While I won't go quite as far as to call Ganga aur Suraj "the suck to the extreme," as Indie Quill did over at Old Is Gold's post (though I am definitely in favor of this terminology), it's not good. Two of Laxmikant-Pyarelal's songs - the qawwali "Pada Tumhaara Kabhi Bijliyon Se," in which Vijay and Sarita meet cute, and "Jali Hai Nafrat Ki Aag Dil Mein," in which Poonam hurls knives at Ganga -
are very enjoyable, and Ganga and Poonam have some some cute chemistry, but that's about it.
So let's cut to the chase, shall we? ¡Mas Shashi! His performance in the party qawwali alone was worth the purchase price of this DVD. He is hilarious, shimmying around with his bright red scarf and very tight flared corduroys.
Savvy costuming once again, Jennifer K!
There are passages in his handful of dance steps that are almost as good as Pyaar Kiye Jaa's "Kehne Ki Nahin Baat," but this time they're all grown up, if you know what I mean (and I think you do).
Here are a few other things that caught my fancy.
- When his cover is threatened, Ganga has to fight off four boats full of bandits single-handedly, and somehow he does it. I'm not sure I've ever seen a boat fight before, and I dug it.
- There's a really sweet (well, relatively) and compassionate gang member who serves as a father figure to Vijay, whose relationship with Vikram is very unesay. Here he bows his head in dismay as kidnapped baby Suraj is brought into the gang's hideout.
Keep your eye on him. He's interesting.
- Aruna Irani is in the film too, but she doesn't get to do much.
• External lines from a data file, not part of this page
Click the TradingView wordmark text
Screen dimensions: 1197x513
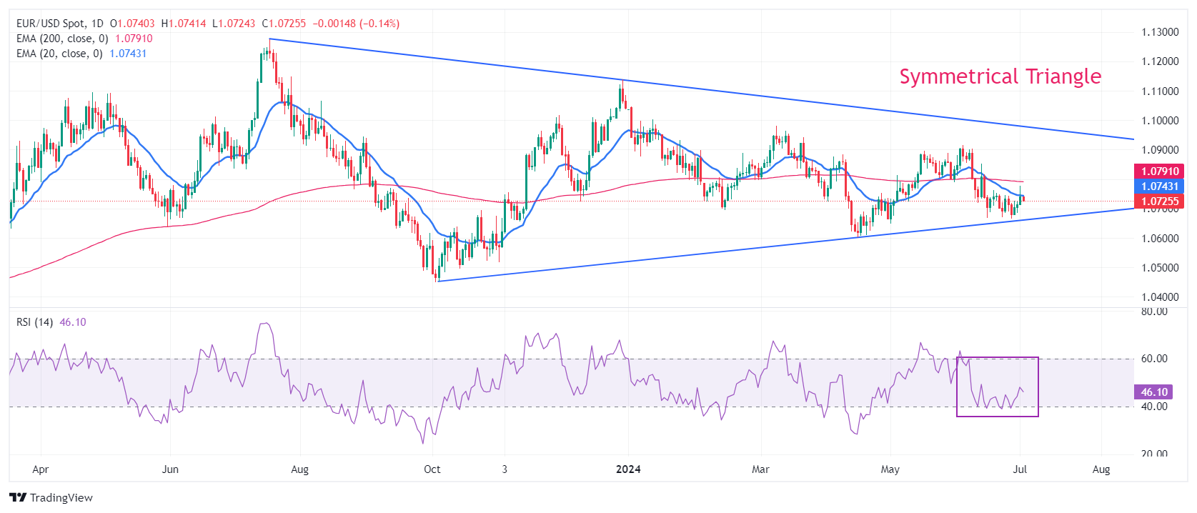[x=61, y=498]
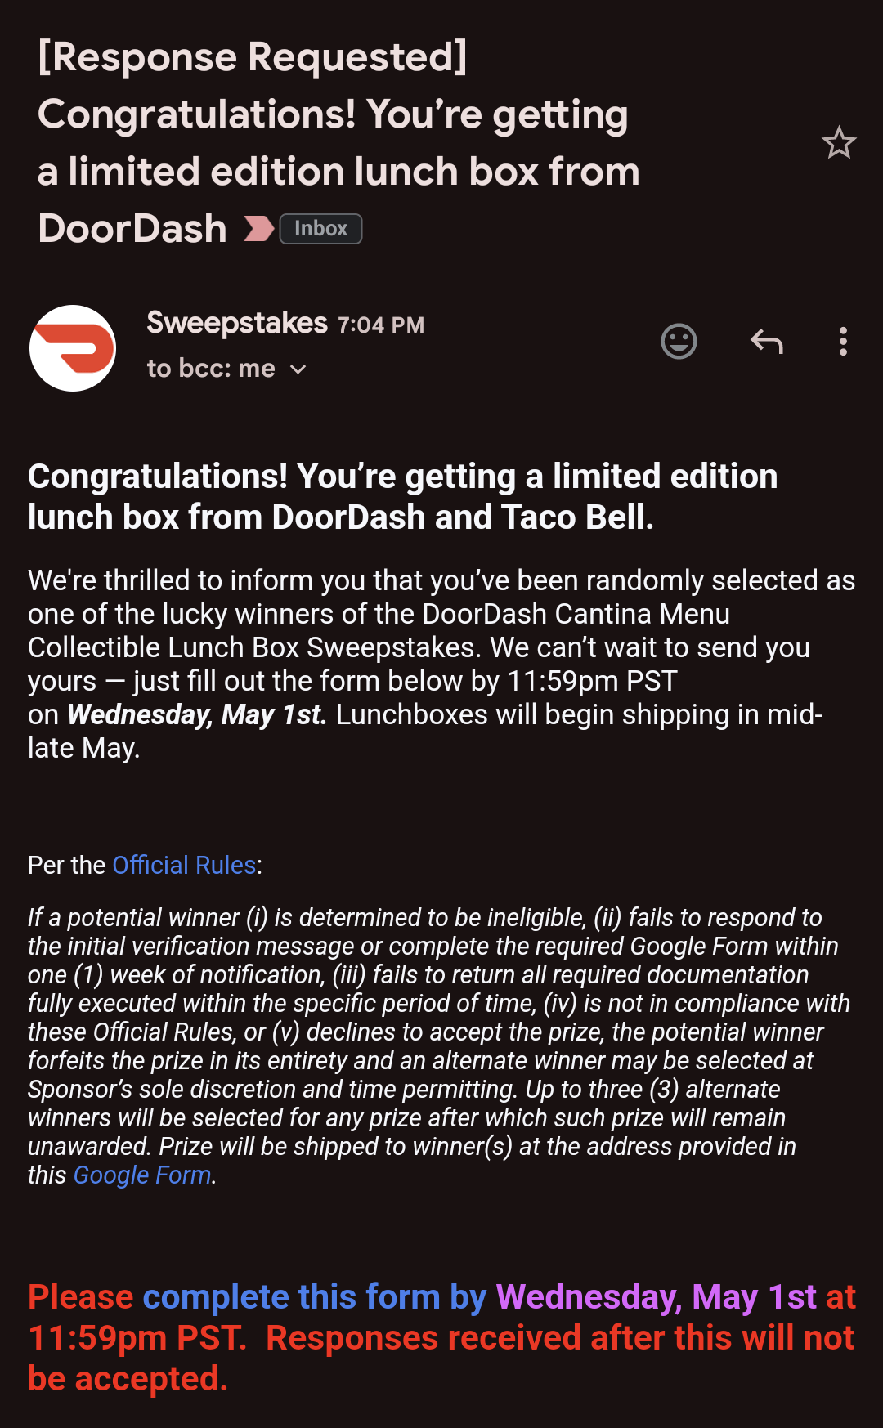Expand recipient details with the chevron

[x=298, y=369]
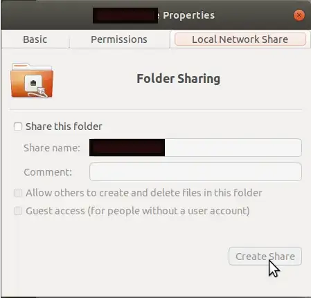311x298 pixels.
Task: Select the Local Network Share tab
Action: click(240, 39)
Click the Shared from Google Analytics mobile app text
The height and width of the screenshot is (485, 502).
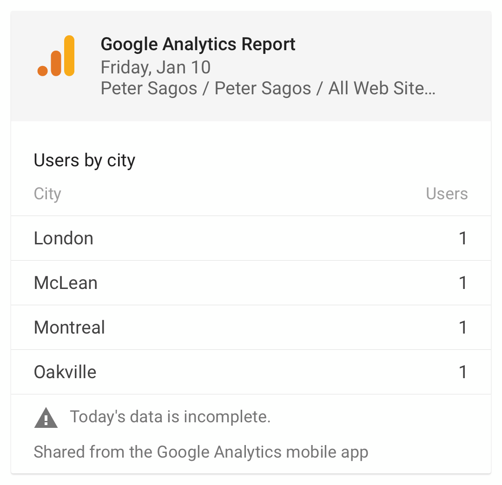[201, 452]
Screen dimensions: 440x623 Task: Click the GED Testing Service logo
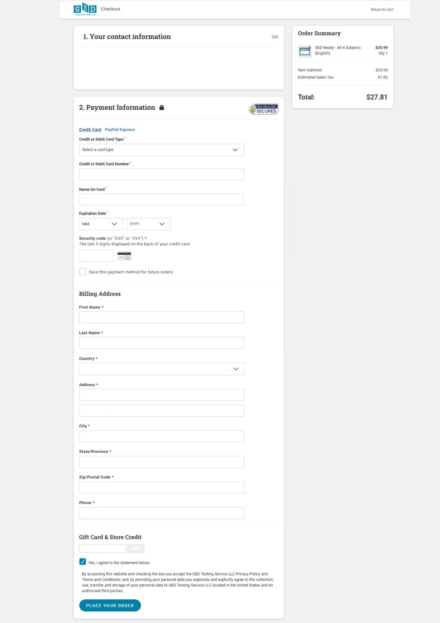click(85, 9)
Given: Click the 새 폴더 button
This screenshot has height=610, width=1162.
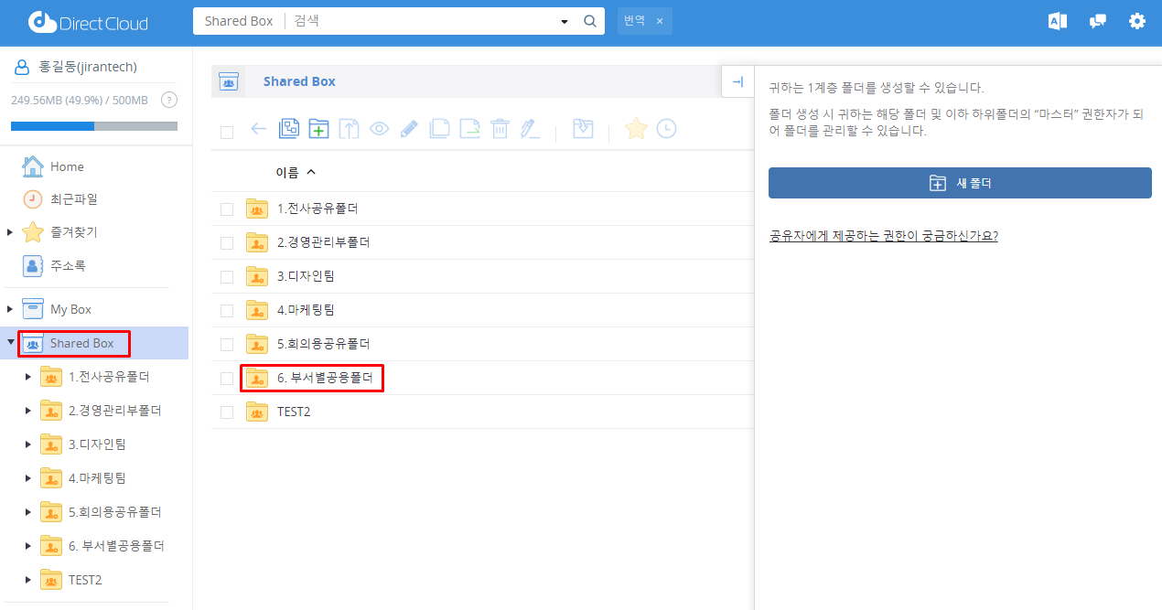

She's in love with Vijay but he doesn't pay her any attention despite all her heart-felt dancing.
She does, however, get to deliver a self-referential line, savoring how much she loves Vijay: "How do I forget him? His lovely face is so alluring. His complexion is so attractive. His lips are so red. He is a hero for me. Like Shashi Kapoooooooor!" flinging her head back and forth and wriggling, unable to contain herself. She should be our fan club president.
See Shatrughan doing jazz hands in the background?
- During the lost-and-found/revenge setup at the beginning, Shekhar's family is in the middle of celebrating little Suraj's birthday. See this cake?
It soon gets upturned in the chaos of the kidnapping, but not before we see its happy smiling face. How cute is that! Smiley cake!
They look really upset, don't they? And surely they're too young to understand that what they're experiencing is all fake. I sure hope these little ones grew up unscarred - or at least as unscarred as one can be after experiencing Kader Khan in a bad wig.
* This song, and how much fun its title is to say, is one of three good things (all musical) about the abominable Biwi No. 1.